Methods and results: A total of 190 consecutive ACS patients were imaged using VH-IVUS and analysed retrospectively. Angiographic no-reflow was defined as TIMI flow grade 0, 1, and 2 after stenting. Virtual histology-intravascular ultrasound classified the colour-coded tissue into four major components: fibrotic, fibro-fatty, dense calcium, and necrotic core (NC). Thin-cap fibroatheroma (TCFA) was defined as focal, NC-rich (≥10% of the cross-sectional area) plaques being in contact with the lumen in a plaque burden≥40%. Of the 190 patients studied at pre-stenting, no-reflow was observed in 24 patients (12.6%) at post-stenting. The absolute and %NC areas at the minimum lumen sites (1.6±1.2 vs. 0.9±0.8 mm2, P<0.001, and 24.5±14.3 vs. 16.1±10.6%, P=0.001, respectively) and the absolute and %NC volumes (30±24 vs. 16±17 mm3, P=0.001, and 22±11 vs. 14±8%, P<0.001, respectively) were significantly greater, and the presence of at least one TCFA and multiple TCFAs within culprit lesions (71 vs. 36%, P=0.001, and 38 vs. 15%, P=0.005, respectively) was significantly more common in the no-reflow group compared with the normal-reflow group. In the multivariable analysis, %NC volume was the only independent predictor of no-reflow (odds ratio=1.126; 95% CI 1.045-1.214, P=0.002).

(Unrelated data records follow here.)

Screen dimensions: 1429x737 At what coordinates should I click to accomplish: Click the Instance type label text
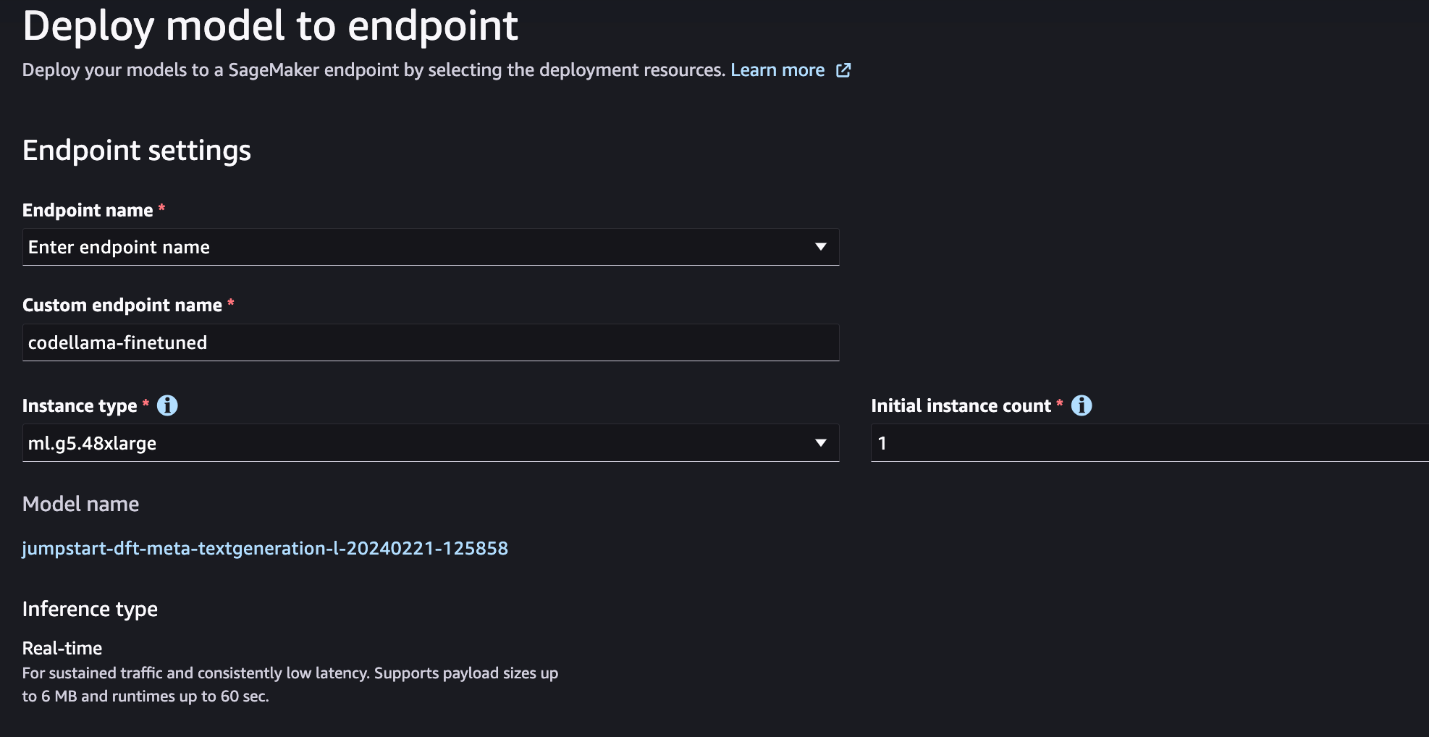(79, 406)
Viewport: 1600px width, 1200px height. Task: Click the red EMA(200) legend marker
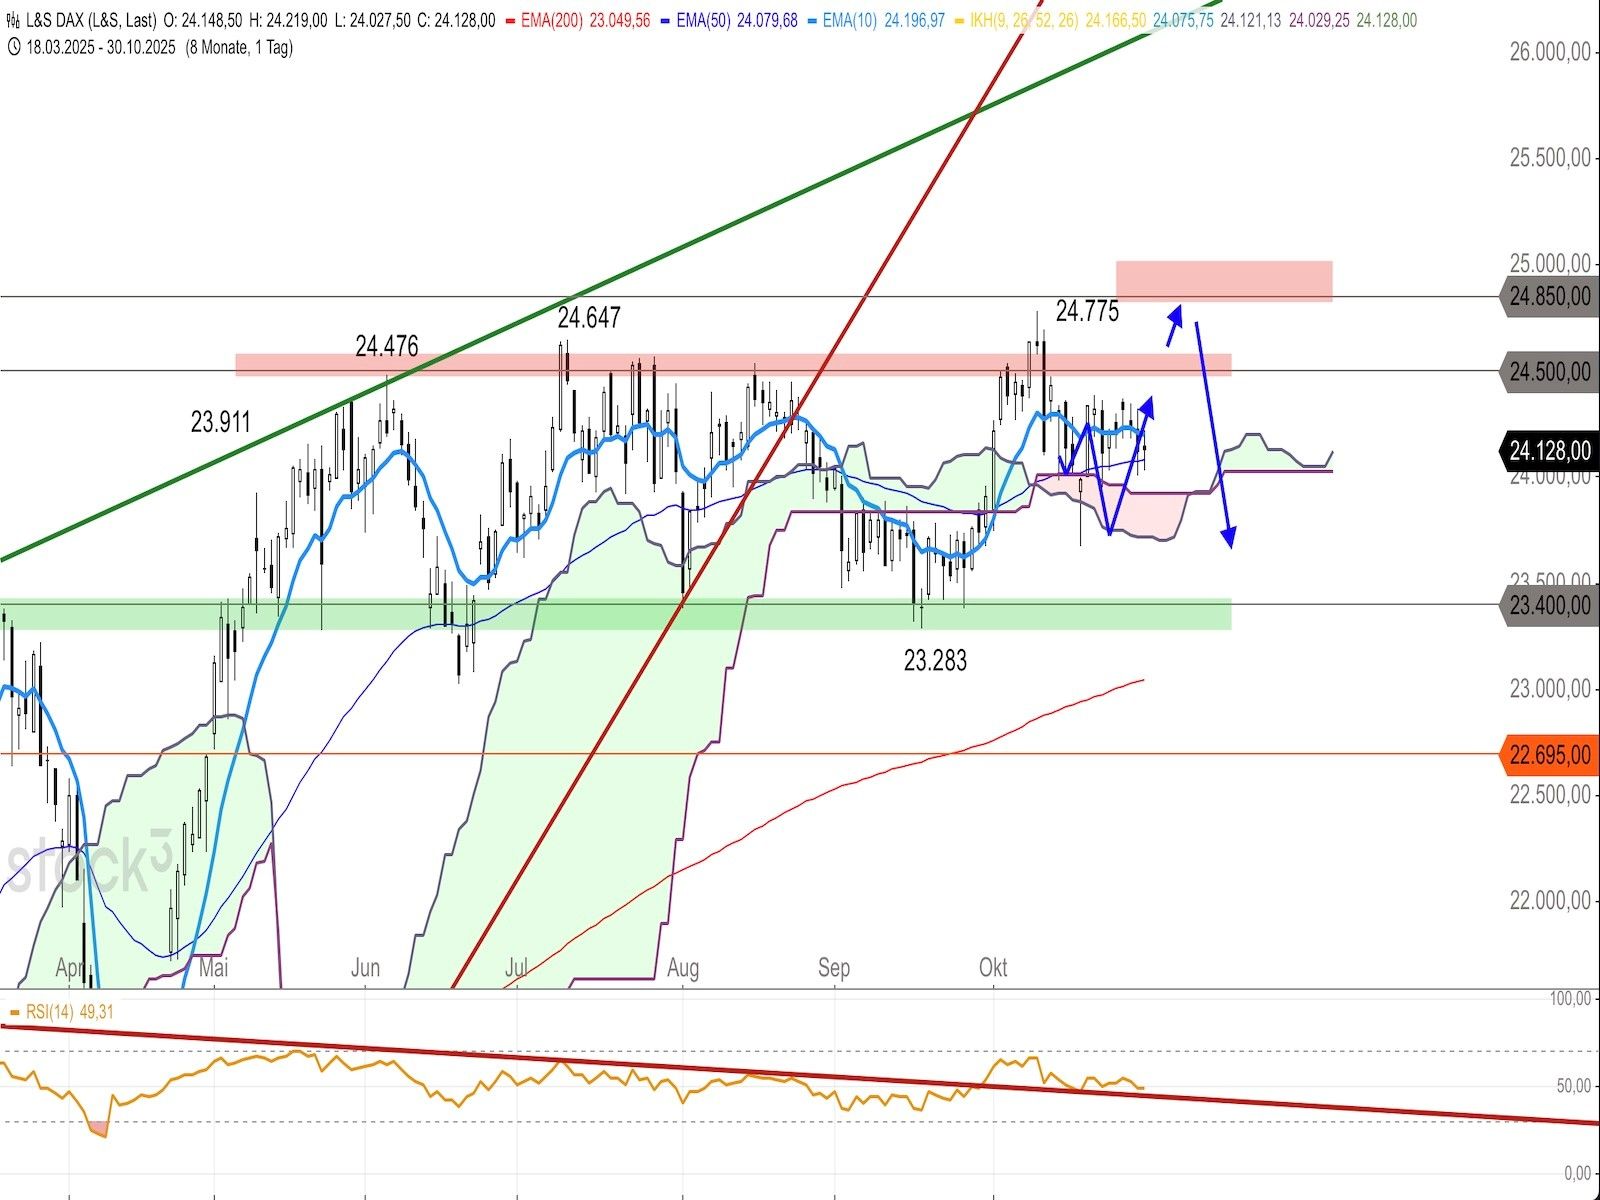click(511, 20)
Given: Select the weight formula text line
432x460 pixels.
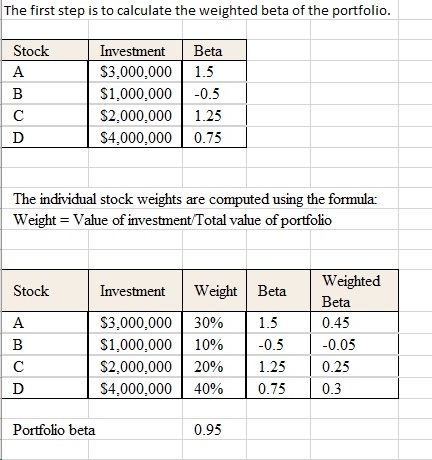Looking at the screenshot, I should click(172, 220).
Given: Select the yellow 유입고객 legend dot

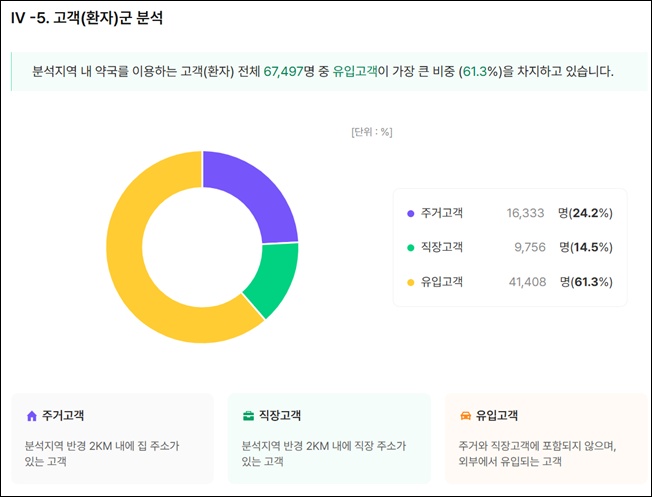Looking at the screenshot, I should tap(411, 282).
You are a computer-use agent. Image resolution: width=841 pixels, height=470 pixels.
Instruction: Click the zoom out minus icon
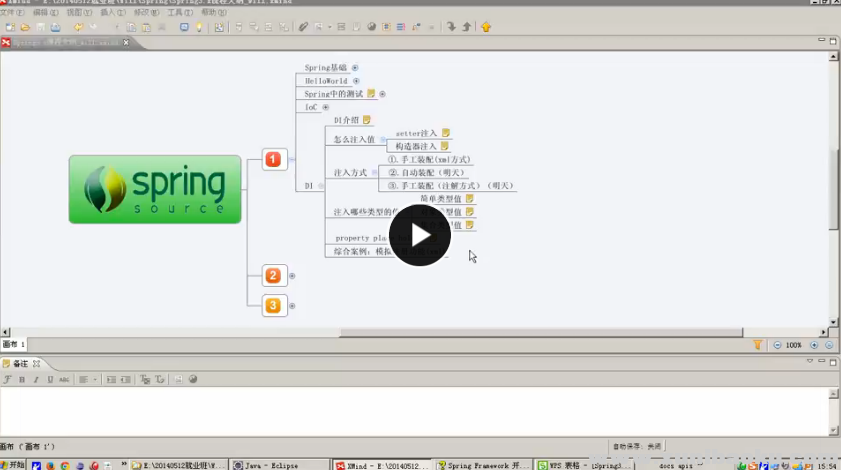[777, 345]
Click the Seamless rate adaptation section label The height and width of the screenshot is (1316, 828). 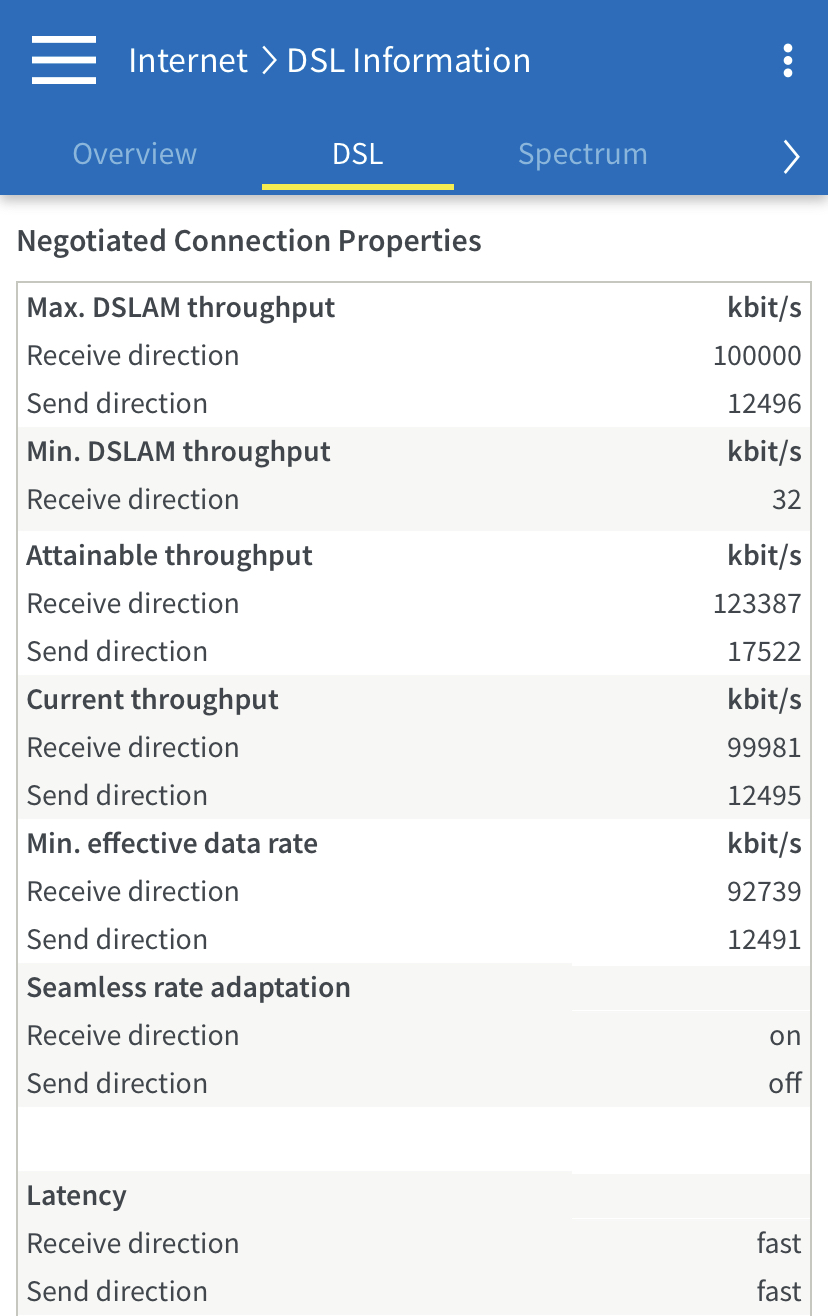click(x=189, y=988)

Conclusion: In ACS patients, post-stenting no-reflow is associated with plaque components defined by VH-IVUS analysis with larger NC and more TCFAs.

Figure 1

The absolute (A) and relative (B) plaque components at the minimum lumen site. Virtual histology-intravascular ultrasound analysis classified the colour-coded tissue into four major components: green [fibrotic (FT)]; yellow-green [fibro-fatty (FF)]; white [dense calcium (DC); and red [necrotic core (NC)]. At the minimum lumen site, the absolute and relative necrotic core areas and the absolute dense calcium area were significantly greater in the no-reflow group than in the normal-reflow group; conversely the relative fibro-fatty area was significantly smaller in the no-reflow group than in the normal-reflow group.

Figure 2

The absolute (A) and relative (B) plaque components at the largest necrotic core site. Virtual histology-intravascular ultrasound analysis classified the colour-coded tissue into four major components: green [fibrotic (FT)]; yellow-green [fibro-fatty (FF)]; white [dense calcium (DC); and red [necrotic core (NC)]. At the largest necrotic core site, the absolute and relative necrotic core areas and absolute dense calcium area were significantly greater in the no-reflow group than in the normal-reflow group; conversely relative fibrotic and fibro-fatty areas were significantly smaller in the no-reflow group than in the normal-reflow group.

Figure 3

The volumetric absolute (A) and relative (B) plaque components. Virtual histology-intravascular ultrasound analysis classified the colour-coded tissue into four major components: green [fibrotic (FT)]; yellow-green [fibro-fatty (FF)]; white [dense calcium (DC); and red [necrotic core (NC)]. The absolute and relative necrotic core and dense calcium volumes were significantly greater in the no-reflow group than in the normal-reflow group; conversely relative fibrotic and fibro-fatty volumes were significantly smaller in the no-reflow group than in the normal-reflow group.

Figure 4

The relative plaque components at the proximal (A) and distal (B) reference sites. Virtual histology-intravascular ultrasound analysis classified the colour-coded tissue into four major components: green [fibrotic (FT)]; yellow-green [fibro-fatty (FF)]; white [dense calcium (DC); and red [necrotic core (NC)]. At the proximal reference sites, the relative necrotic core and fibrotic areas were significantly greater in the no-reflow group than in the normal-reflow group; conversely relative fibro-fatty area was significantly smaller in the no-reflow group than in the normal-reflow group. At the distal reference sites, the relative necrotic core and dense calcium areas were significantly greater in the no-reflow group than in the normal-reflow group.

Figure 5

The incidence of thin-cap fibroatheromas. Virtual histology-intravascular ultrasound-detected thin-cap fibroatheroma was defined as a necrotic core ≥10% of plaque area in at least three consecutive frames without overlying fibrous tissue in the presence of ≥40% plaque burden. The presence of at least one thin-cap fibroatheroma and multiple thin-cap fibroatheromas within culprit lesions was more common in the no-reflow group than in the normal-reflow group.